* BEGIN EXCERPT *

Jesús Arango Cano (21 June 1915 – 9 January 2015) was a Colombian economist, diplomat, anthropologist, archaeologist and writer.

Biography 
Arango Cano was born in La Tebaida, Colombia, a village that his father, archaeologist Luis Arango Cardona, founded a year after his birth. He attended the Rutgers Preparatory School in New Brunswick, New Jersey and studied Economy at the University of California and later International Relations at Columbia University, New York.

In the 1940s Arango Cano became consul for Colombia in São Paulo, Brazil and Undersecretary of International Relations.

Arango Cano has written more than fifty books of which 40 are published. His first two books were Inmigración para Colombia, published in 1951, and Inmigración y Colonización en la Gran Colombia in 1953.

In 1965 Arango published his book Mitos, leyendas y dioses chibchas, about the myths, legends and deities of the Muisca. He also wrote about the Quimbaya, Calima and other indigenous groups, not only of Colombia, but also about the Aztec and Incas. Arango published about the Eje Cafetero, the coffee region in central Colombia where he was born.

In the 1970s, Arango Cano followed his father and became an archaeologist. In 1974 his work Las esmeraldas sagradas: el tesoro de Furatena about Furatena, mythological figure for the Muzo people was published.

On May 23, 1980, Arango Cano together with other historians founded the Academia de Historia del Quindío.

* END EXCERPT *
* BEGIN GIVEN RECORDS *

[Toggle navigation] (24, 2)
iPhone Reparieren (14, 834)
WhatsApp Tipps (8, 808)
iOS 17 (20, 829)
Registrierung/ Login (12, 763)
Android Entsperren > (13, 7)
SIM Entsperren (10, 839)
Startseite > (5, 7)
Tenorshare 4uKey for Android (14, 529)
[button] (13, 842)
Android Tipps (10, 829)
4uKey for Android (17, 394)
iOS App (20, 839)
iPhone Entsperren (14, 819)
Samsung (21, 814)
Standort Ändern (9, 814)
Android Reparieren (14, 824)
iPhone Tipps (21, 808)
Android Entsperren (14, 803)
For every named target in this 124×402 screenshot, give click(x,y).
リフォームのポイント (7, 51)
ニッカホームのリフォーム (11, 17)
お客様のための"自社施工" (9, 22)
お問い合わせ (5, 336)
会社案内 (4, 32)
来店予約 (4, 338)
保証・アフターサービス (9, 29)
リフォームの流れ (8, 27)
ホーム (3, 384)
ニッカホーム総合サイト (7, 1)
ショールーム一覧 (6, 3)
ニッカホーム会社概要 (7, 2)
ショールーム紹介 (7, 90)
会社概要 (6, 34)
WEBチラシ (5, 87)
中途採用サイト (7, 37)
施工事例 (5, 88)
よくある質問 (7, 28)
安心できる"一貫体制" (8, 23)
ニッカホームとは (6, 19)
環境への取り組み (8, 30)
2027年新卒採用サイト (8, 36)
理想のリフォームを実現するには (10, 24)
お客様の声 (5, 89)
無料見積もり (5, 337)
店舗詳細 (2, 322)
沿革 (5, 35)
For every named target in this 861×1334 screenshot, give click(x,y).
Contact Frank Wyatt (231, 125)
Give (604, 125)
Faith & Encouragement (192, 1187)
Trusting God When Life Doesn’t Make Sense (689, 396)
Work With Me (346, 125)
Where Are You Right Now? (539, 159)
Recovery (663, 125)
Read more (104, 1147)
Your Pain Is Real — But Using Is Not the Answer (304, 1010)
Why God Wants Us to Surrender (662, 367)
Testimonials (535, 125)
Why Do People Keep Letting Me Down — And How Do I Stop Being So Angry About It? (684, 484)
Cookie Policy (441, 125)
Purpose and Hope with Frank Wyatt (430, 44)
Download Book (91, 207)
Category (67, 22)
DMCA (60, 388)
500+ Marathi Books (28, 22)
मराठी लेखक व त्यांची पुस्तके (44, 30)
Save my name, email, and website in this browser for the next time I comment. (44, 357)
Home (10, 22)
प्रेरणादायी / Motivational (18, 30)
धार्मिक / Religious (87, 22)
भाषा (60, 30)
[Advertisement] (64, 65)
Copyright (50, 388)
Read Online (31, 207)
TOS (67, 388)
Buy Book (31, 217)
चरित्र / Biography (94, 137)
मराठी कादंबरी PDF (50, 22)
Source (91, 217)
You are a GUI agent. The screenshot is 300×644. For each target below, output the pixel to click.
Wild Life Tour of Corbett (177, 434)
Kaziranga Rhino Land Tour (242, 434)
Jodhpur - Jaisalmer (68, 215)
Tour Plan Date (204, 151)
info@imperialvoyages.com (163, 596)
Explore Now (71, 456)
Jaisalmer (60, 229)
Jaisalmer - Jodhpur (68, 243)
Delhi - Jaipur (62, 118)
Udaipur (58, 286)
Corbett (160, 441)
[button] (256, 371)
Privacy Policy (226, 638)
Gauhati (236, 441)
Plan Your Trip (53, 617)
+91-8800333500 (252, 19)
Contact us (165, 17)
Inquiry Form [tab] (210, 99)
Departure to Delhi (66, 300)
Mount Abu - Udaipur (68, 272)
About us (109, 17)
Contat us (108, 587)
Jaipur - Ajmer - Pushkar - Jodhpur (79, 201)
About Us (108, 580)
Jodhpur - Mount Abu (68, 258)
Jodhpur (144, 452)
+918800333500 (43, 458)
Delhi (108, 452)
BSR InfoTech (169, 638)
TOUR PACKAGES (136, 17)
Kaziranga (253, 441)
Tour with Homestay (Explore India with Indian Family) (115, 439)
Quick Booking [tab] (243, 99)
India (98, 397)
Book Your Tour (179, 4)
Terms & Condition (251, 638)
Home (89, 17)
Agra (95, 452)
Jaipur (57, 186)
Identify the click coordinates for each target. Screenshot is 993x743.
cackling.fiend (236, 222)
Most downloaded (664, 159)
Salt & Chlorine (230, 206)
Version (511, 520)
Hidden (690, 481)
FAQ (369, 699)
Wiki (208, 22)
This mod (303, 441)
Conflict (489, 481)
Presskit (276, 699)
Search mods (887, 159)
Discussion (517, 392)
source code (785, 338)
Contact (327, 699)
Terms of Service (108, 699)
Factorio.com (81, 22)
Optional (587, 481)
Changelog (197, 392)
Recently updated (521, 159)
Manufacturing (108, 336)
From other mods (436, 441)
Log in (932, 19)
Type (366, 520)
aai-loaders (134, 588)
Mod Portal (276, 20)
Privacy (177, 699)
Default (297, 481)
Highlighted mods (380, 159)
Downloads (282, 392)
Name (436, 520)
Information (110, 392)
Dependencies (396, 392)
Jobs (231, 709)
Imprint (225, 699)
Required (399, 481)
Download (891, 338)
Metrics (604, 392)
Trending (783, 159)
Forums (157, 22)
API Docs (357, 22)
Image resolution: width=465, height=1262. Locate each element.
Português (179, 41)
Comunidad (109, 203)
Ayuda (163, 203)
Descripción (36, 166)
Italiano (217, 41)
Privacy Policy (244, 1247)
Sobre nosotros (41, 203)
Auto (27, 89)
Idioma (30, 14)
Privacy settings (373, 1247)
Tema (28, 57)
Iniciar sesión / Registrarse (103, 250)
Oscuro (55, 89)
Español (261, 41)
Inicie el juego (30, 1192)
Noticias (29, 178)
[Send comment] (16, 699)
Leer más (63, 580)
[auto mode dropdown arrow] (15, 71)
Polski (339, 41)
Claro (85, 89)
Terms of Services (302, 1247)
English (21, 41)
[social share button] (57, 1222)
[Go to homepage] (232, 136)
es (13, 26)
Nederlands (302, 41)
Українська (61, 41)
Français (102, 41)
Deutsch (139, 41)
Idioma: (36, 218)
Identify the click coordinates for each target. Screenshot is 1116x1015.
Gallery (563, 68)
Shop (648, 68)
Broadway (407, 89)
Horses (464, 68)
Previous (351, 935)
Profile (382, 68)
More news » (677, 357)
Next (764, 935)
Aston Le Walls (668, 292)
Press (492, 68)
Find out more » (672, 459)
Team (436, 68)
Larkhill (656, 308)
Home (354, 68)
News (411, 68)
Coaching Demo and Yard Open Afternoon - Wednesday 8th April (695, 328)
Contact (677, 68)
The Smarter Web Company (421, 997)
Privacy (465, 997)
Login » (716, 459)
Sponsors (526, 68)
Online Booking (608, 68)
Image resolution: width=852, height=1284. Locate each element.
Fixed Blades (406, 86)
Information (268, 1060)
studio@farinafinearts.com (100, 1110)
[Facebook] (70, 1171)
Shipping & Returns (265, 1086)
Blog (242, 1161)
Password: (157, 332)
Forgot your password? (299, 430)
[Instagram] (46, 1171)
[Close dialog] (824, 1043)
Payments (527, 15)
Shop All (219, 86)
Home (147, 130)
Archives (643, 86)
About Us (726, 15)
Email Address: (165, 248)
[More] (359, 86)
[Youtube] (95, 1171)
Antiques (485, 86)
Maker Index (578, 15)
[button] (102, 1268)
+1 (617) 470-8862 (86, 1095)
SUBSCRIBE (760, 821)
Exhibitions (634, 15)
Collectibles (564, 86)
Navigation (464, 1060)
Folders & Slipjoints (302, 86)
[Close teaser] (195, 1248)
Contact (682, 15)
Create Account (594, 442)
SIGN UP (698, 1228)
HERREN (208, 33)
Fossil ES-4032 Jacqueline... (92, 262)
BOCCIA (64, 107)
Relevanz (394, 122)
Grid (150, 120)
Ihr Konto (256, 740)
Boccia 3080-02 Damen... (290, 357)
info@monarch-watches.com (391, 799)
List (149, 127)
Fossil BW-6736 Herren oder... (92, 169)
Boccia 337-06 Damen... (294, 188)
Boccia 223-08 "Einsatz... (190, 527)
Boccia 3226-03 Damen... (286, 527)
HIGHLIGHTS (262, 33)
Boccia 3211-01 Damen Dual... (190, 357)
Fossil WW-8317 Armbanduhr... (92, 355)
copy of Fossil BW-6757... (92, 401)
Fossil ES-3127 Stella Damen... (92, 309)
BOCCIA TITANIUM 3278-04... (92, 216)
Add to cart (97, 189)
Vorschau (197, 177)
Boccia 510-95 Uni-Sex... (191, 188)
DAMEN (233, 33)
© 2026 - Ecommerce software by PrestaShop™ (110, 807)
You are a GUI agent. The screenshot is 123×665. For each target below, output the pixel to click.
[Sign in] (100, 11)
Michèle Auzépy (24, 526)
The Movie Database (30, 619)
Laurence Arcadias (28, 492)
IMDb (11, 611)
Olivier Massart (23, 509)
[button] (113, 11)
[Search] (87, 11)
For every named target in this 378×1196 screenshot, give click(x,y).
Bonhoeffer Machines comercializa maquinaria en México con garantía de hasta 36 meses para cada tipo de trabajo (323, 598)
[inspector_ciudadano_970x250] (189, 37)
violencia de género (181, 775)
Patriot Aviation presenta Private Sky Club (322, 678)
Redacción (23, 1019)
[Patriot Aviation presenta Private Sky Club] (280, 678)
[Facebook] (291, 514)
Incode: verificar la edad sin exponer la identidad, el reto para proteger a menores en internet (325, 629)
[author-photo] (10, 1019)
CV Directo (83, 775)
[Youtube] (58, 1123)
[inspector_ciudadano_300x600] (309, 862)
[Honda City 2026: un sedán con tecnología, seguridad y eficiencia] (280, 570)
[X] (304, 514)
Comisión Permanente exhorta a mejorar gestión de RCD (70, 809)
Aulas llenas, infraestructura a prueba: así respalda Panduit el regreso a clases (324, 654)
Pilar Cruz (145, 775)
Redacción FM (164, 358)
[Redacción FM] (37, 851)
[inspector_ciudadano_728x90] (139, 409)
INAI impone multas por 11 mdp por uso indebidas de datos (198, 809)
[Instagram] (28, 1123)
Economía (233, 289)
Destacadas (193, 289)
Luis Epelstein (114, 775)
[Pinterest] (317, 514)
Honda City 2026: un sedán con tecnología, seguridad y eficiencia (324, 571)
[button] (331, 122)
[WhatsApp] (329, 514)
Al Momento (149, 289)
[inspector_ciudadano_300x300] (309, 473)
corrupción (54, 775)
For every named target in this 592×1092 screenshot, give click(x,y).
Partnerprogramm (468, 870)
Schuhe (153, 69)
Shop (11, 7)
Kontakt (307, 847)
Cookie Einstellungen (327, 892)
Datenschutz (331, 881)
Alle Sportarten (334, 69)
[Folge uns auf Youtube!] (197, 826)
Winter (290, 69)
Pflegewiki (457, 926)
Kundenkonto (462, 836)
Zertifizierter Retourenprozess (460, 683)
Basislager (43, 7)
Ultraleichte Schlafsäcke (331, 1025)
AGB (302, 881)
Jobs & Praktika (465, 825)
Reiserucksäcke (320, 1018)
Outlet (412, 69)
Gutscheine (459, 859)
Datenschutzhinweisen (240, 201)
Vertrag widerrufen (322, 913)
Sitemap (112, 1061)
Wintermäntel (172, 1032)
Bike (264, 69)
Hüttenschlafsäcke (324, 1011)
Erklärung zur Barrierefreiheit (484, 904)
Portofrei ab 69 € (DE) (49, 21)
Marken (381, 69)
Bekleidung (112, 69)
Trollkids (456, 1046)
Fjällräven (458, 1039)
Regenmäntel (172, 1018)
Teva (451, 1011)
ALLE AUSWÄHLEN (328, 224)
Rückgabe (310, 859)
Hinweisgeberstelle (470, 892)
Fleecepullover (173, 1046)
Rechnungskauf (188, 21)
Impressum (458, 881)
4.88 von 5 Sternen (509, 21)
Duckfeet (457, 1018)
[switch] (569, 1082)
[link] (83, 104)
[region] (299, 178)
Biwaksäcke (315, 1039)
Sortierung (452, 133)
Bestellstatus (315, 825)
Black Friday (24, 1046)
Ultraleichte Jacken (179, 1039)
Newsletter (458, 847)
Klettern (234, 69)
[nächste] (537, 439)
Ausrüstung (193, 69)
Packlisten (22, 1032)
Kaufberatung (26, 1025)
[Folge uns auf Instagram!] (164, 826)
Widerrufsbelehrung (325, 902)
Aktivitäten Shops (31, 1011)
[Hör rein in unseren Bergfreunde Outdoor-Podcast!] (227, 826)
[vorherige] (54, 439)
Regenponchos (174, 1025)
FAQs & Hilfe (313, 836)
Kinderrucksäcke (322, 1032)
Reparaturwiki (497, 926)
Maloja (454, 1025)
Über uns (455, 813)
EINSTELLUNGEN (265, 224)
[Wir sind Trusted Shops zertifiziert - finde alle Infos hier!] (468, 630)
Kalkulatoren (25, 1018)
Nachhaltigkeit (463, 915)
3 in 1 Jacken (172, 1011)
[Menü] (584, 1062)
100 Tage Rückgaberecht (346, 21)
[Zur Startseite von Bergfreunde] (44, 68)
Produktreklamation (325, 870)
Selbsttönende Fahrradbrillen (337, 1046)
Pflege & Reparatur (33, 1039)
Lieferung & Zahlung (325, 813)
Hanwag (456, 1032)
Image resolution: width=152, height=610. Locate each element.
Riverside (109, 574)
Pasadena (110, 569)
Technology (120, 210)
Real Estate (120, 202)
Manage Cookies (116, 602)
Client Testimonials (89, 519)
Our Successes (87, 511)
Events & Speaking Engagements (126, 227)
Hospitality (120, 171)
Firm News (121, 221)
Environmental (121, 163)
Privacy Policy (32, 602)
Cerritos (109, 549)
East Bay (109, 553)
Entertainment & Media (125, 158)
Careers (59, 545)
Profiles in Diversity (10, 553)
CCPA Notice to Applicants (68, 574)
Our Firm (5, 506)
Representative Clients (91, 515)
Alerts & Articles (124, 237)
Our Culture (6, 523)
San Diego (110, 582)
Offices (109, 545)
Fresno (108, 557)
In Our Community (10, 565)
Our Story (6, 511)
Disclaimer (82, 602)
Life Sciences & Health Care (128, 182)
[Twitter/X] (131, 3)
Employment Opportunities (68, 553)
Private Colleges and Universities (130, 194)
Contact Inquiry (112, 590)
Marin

* END GIVEN RECORDS *

OBJECTIVE ->
Copy the passage of the biography of Jesús Arango Cano between "In the 1940s" and "Colombia in 1953.", inclusive, word for word.

TASK SOLUTION ->
In the 1940s Arango Cano became consul for Colombia in São Paulo, Brazil and Undersecretary of International Relations.

Arango Cano has written more than fifty books of which 40 are published. His first two books were Inmigración para Colombia, published in 1951, and Inmigración y Colonización en la Gran Colombia in 1953.